Two-Stage SWE RL for Qwen3-30B-A3B-Thinking#

This guide explains how to post-train a thinking MoE model — Qwen3-30B-A3B-Thinking-2507 (30B total / 3B active) — into a stronger software-engineering (SWE) agent using a two-stage RL recipe.

The recipe follows the SWE portion of the Nemotron 3 Super recipe (its Stage 2.1 / 2.2): a single-step pivot stage followed by end-to-end agentic RL. It is adapted for a Qwen3 thinking model in two important ways:

  1. Interleaved thinking via a custom chat template. A custom serving chat template preserves reasoning content across agent turns, so the model performs interleaved thinking over a multi-turn trajectory, instead of discarding the chain of thought between turns.

  2. Multi-harness agent environment. The underlying NeMo-Gym swe_agents environment drives the model through three agent harnesses — Codex, OpenCode, and OpenHands (CodeAct) — and mixes their prompts during training so the policy generalizes across scaffolds.

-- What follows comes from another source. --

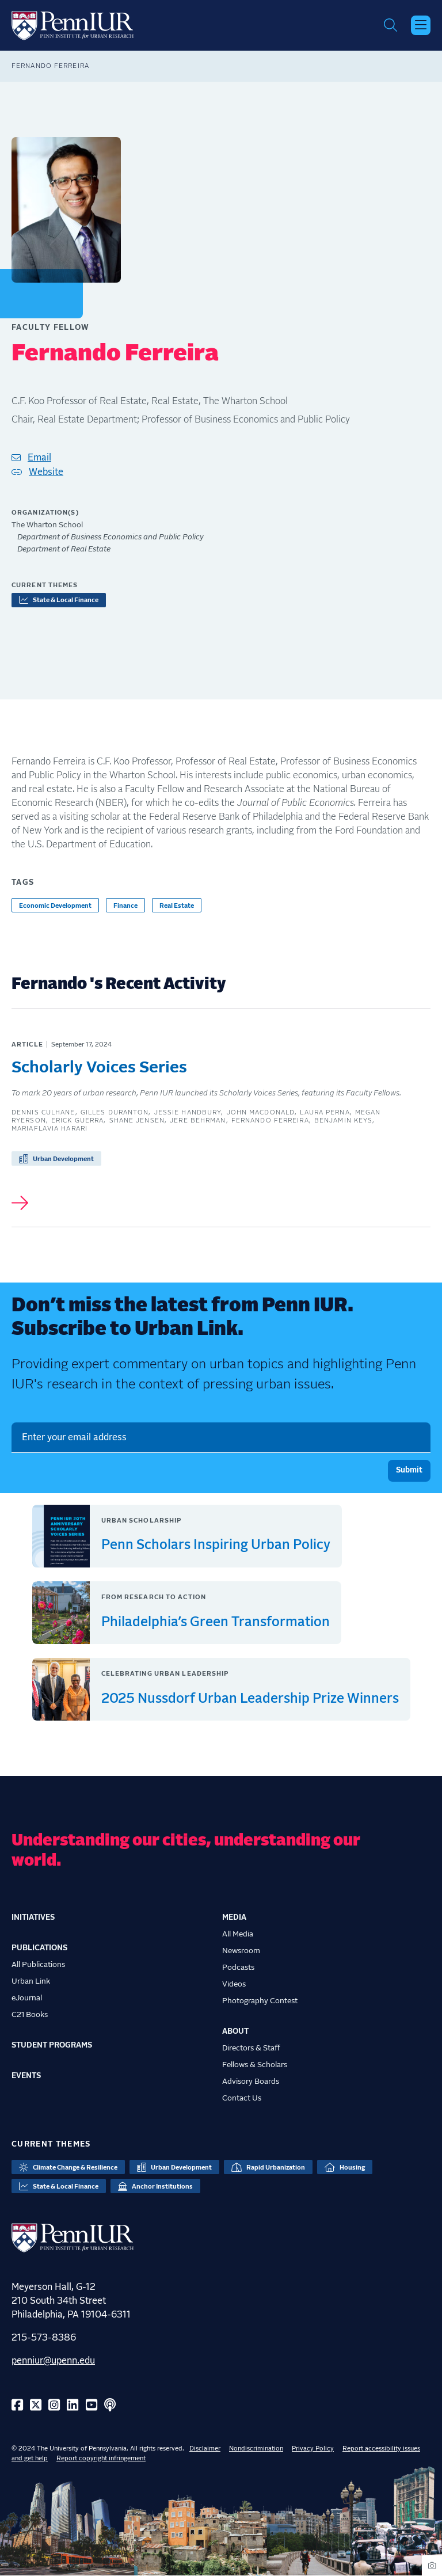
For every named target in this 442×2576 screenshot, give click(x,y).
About (235, 2031)
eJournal (27, 1998)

The pivot stage uses the PivotRL method (paper): rather than running full end-to-end rollouts, it applies RL on informative single-turn decision points sampled from expert trajectories, with flexible argument matching as the reward — cheap, fast, and a strong warm-start for the expensive agentic stage.

Both stages run with Async GRPO (non-colocated generation) on the Megatron backend through the NeMo-Gym integration. For the foundational concepts, see the GRPO Guide, the Async GRPO Guide, and the NeMo-Gym integration design doc.

The two stages#

RL training proceeds in two stages, each starting from the previous stage’s checkpoint:

Stage

Name

Goal

Environment

Data (open source)

Reward

Rollout

1

SWE1 (pivot)

Learn correct tool-call format and argument selection

single_step_tool_use_with_argument_comparison

swe1.jsonl (50,661 samples)

Argument comparison vs. reference action

Single step, no sandbox — fast

2

SWE2 (e2e agentic)

Learn to resolve real GitHub issues end-to-end

swe_agents (OpenHands + sandbox)

swe2.jsonl (R2E-Gym subset)

Test-suite pass (resolved)

Multi-turn agent in an Apptainer sandbox

The pivot stage (SWE1) is cheap because it is single-turn and requires no execution sandbox — it teaches the model to emit well-formed tool calls with the right arguments before the expensive end-to-end agentic stage. SWE2 then does full multi-turn agentic RL where the model edits a repository inside a per-instance sandbox and is rewarded when the hidden test suite passes.

Note

Both stages use nvidia/Nemotron-RL-Super-Training-Blends: swe1.jsonl for the pivot stage and swe2.jsonl for the end-to-end stage. Prepare them as in the Nemotron 3 Super “Download and prepare the data” section.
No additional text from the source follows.